BAB 5

825 47 0
                                    

Pertemuanku dengan Nico hari-hari berikutnya semakin intensif, saat pagi hari Nico menemaniku menunggu bus sekolah, saat sore Nico juga terkadang menungguku di bangku taman yang biasa aku gunakan untuk menikmati angin sore. Dengan intensifnya aku bertemu Nico membuatku menjadi menyukainya, terkadang aku menanti-nanti kedatangannya saat pagi dan sore hari. Pernah satu hari kesehatan Nico terganggu, aku sangat kuatir dan bahkan kakiku melangkah menuju rumahnya. Melihatnya terbaring ditempat tidur dengan sangat lemah, air mataku tiba-tiba mengalir.

Sepanjang siang saat Nico tertidur dengan napas nyaris putus-putus, aku menungguinya tanpa peduli Tante Melissa yang pasti marah karena keterlambatanku dari jam yang biasa. Aku merawatnya, memberinya makan dan sesekali menghapus peluhnya. Menemaninya bercerita dan kadang tertawa bersamanya. Ayah dan Ibu Nico juga menjadi mengenalku dan sering ngobrol denganku. Mereka menyambutku dengan sangat baik, terutama Tante Teressa yang sering memintaku menemaninya memasak makan malam. Semakin lama bersama Nico aku semakin belajar untuk menghargai kesehatan yang Tuhan berikan kepadaku.

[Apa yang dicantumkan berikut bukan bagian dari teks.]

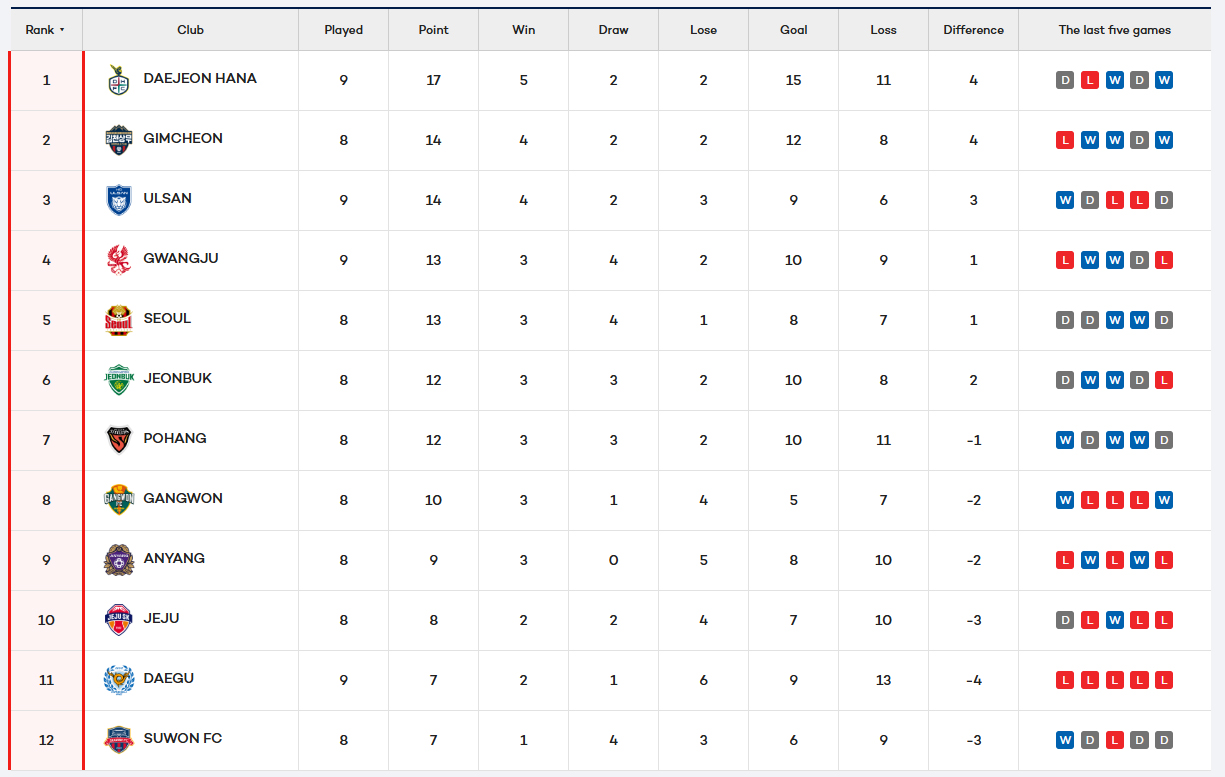This screenshot has width=1225, height=777.
Task: Click Daegu's last L result badge
Action: (x=1164, y=680)
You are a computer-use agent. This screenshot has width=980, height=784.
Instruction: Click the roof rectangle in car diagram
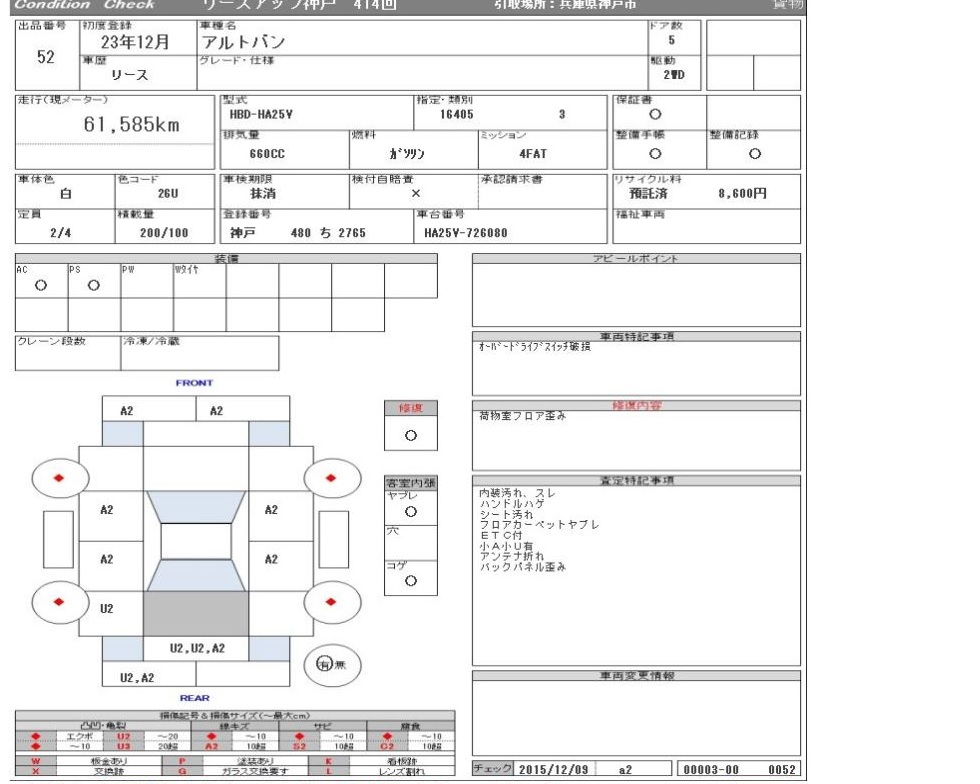(x=195, y=541)
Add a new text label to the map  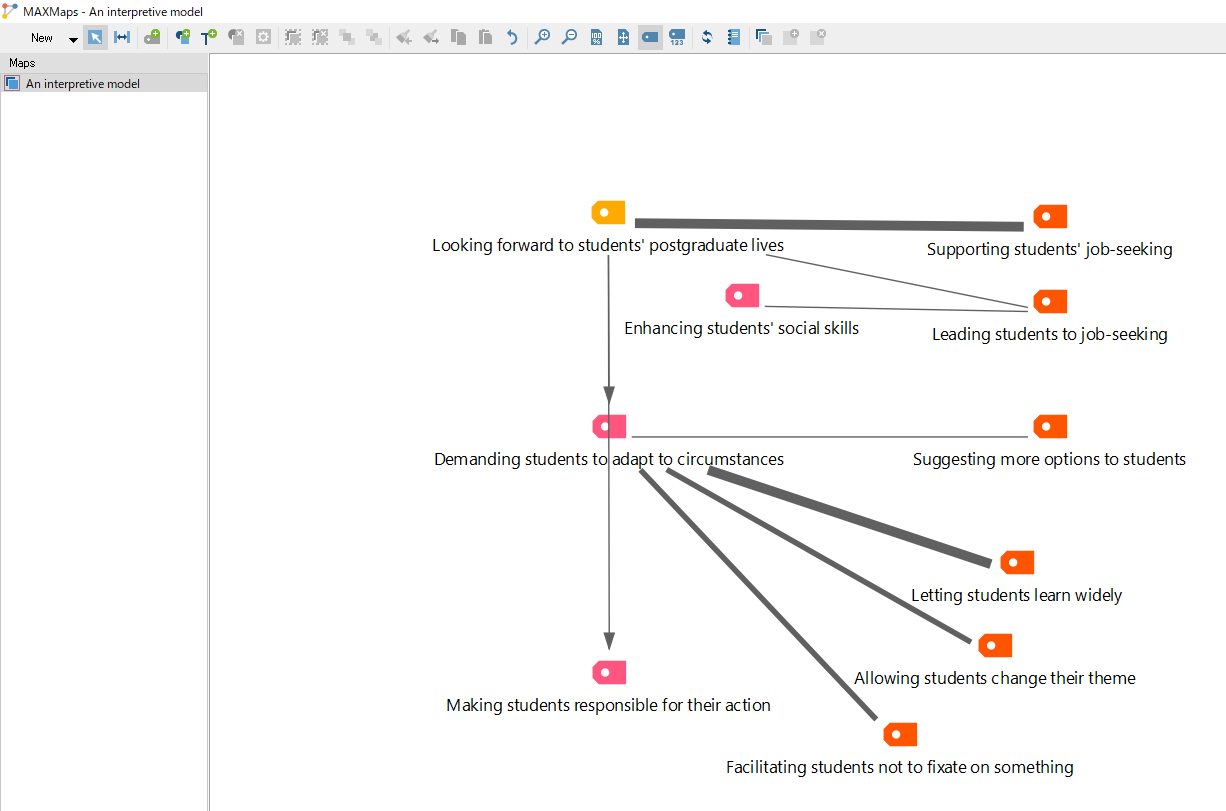(x=209, y=38)
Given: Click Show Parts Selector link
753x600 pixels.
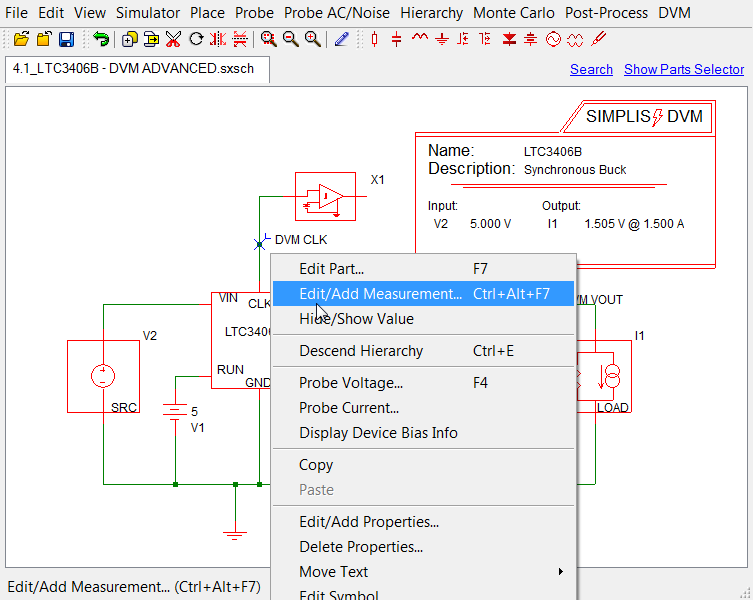Looking at the screenshot, I should pos(684,69).
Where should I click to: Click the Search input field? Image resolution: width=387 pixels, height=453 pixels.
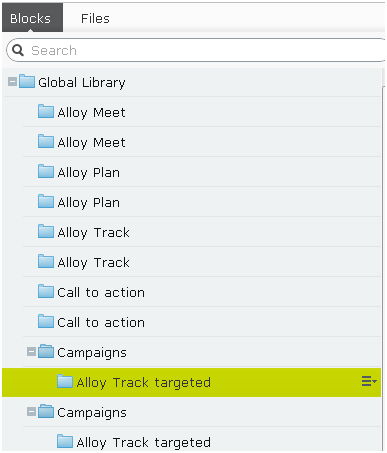pos(197,50)
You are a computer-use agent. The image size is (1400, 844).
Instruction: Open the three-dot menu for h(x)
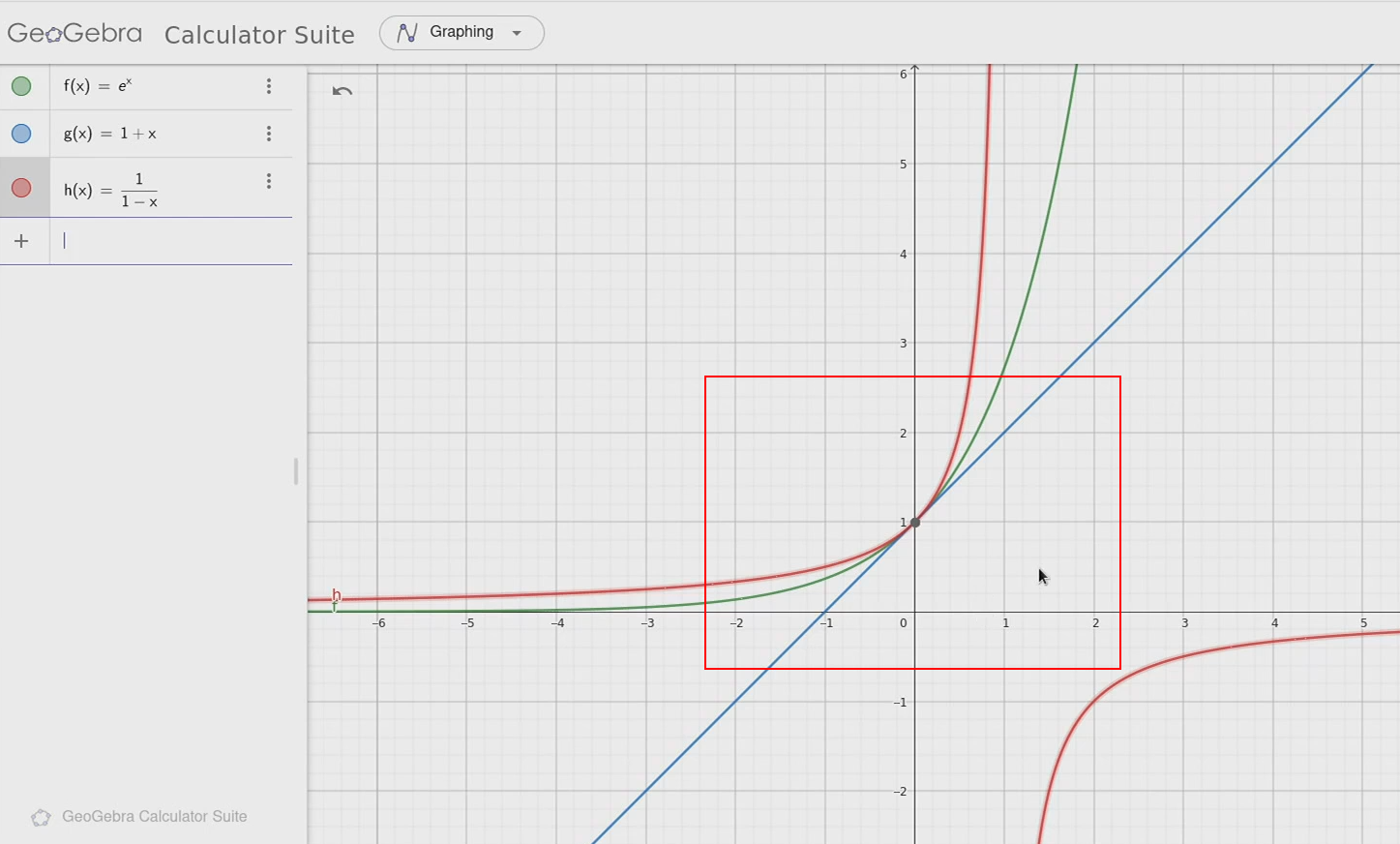point(269,181)
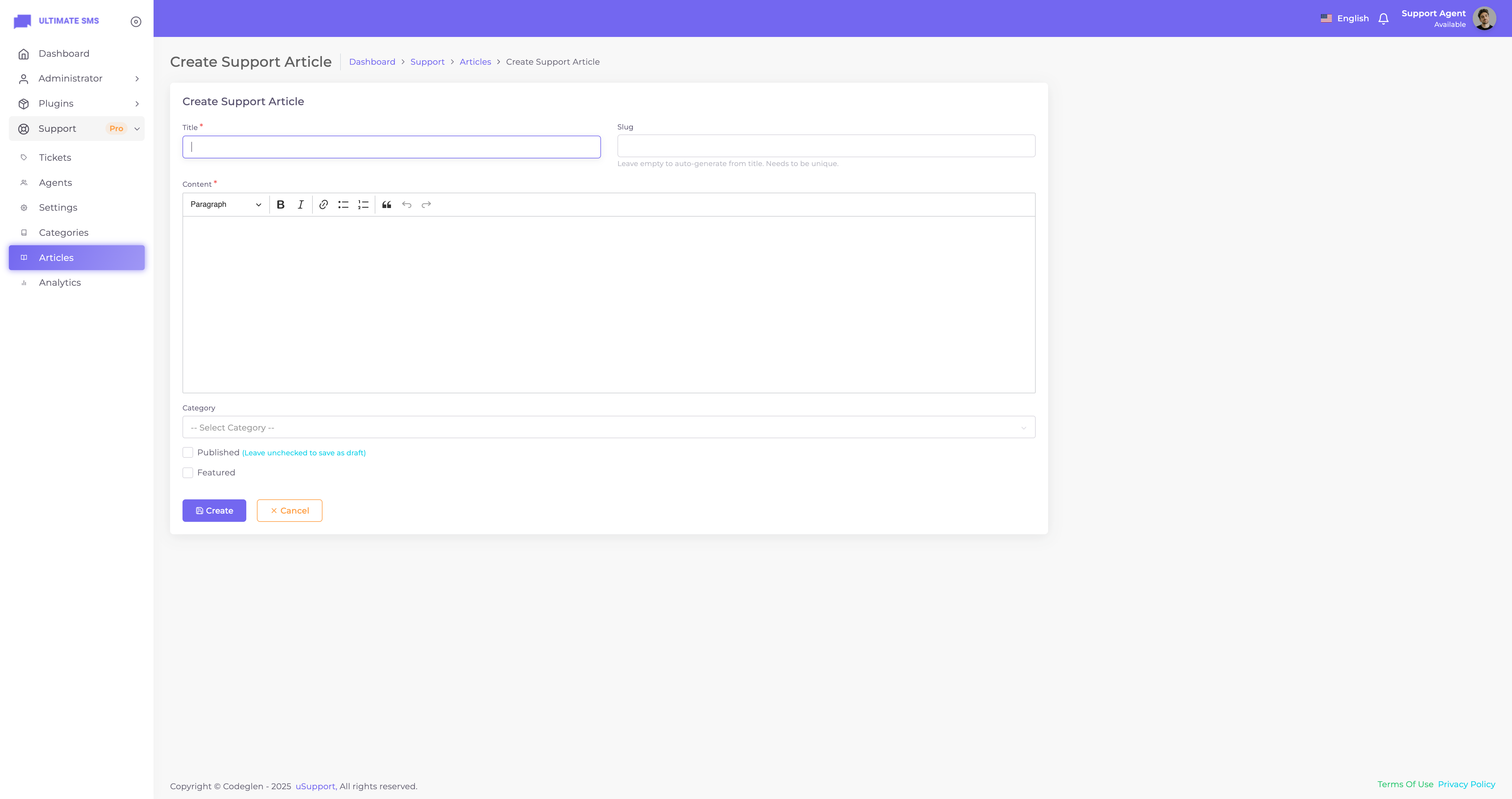Go to Analytics in the sidebar
Viewport: 1512px width, 799px height.
pos(60,282)
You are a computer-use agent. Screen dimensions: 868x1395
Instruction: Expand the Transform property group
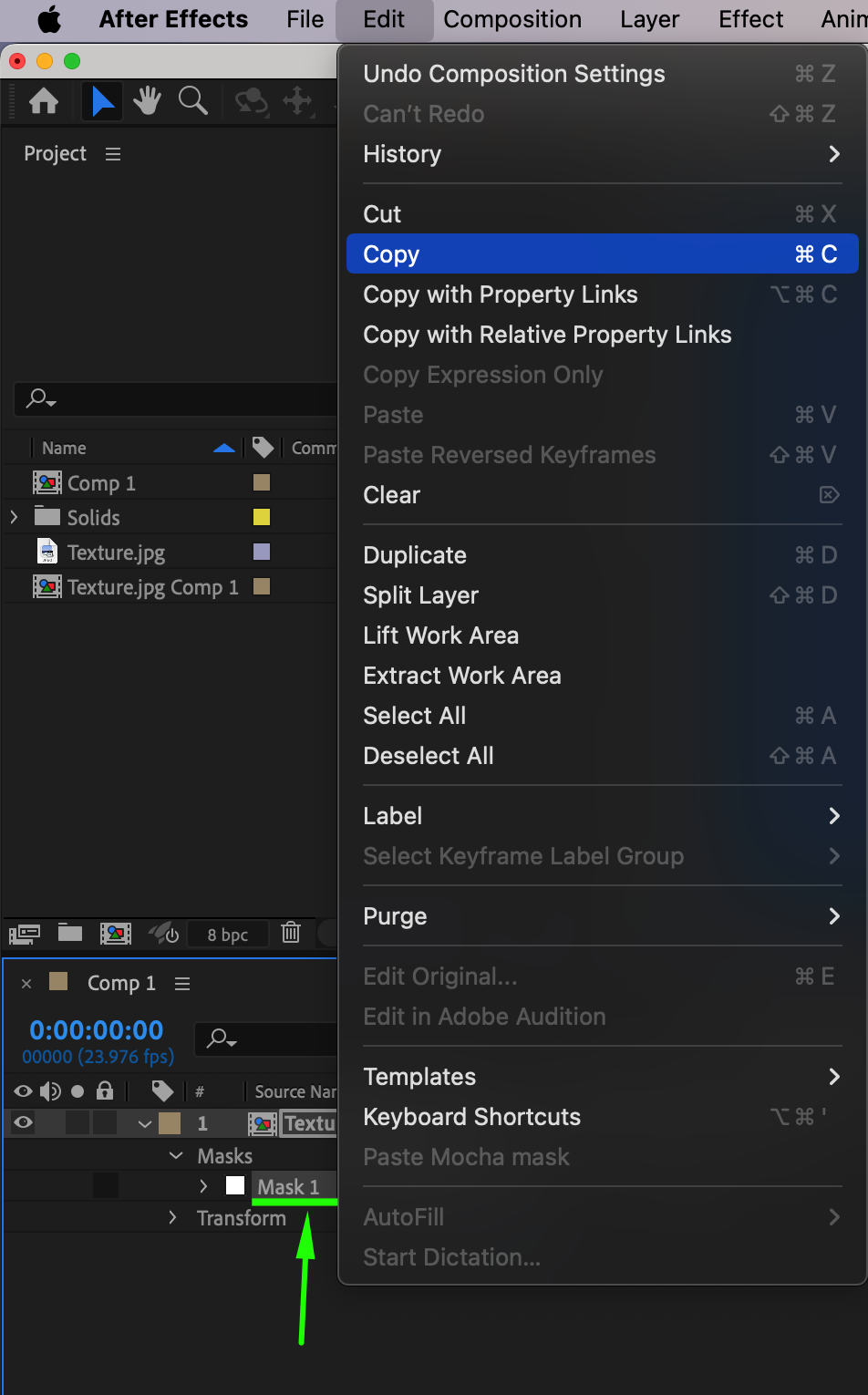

Sementara hubunganku dengan Alex hanya datar-datar saja meski perhatian yang diberikan Alex sering berlebihan dan semenjak perkelahian Alex yang terakhir, aku semakin merasa jauh darinya. Alex juga masih terus menerus terlibat perkelahian bahkan dengan Dylan teman sekelasku sehingga membuat Jimmy menjauhkanku dari Alex untuk sementara waktu karena takut Dylan mengincarku dengan niat membalas dendam kepada Alex. Terkadang ketika Alex menghubungiku dan mengajakku keluar untuk sekedar jalan-jalan, aku menolaknya karena menemani Nico dirumahnya. Berkali-kali Alex mengintimidasiku karena Alex merasa aku membohonginya.

"Lo enggak lagi bohongkan?" tanya Alex sengit saat esoknya disekolah.

"Kenapa?" aku balik bertanya dengan tajam.

"Gue kasih semua hati gue buat lo sentuh dan lo jaga, Feb. Gue enggak rela jika lo sampai merusak kepercayaan yang sudah gue beri." Alex menatap aku tajam.

"Kalau begitu kita sebaiknya pisah." Aku membalas tatapan Alex tak kalah tajamnya.

Alex terkaget, dan kemudian sifatnya melunak "Maafin gue, Feb. Gue yang salah." Begitulah seterusnya ketika aku mengajukan kata 'pisah', Alex dengan kooperatif akan memohon maaf untuk meredakan suasana yang panas meski sebenarnya aku juga sudah sedikit lelah berjalan bersama Alex. Ditambah Jessica yang sering ribut dirumah karena menyukai Alex tapi tidak mendapatkan balasan yang sama.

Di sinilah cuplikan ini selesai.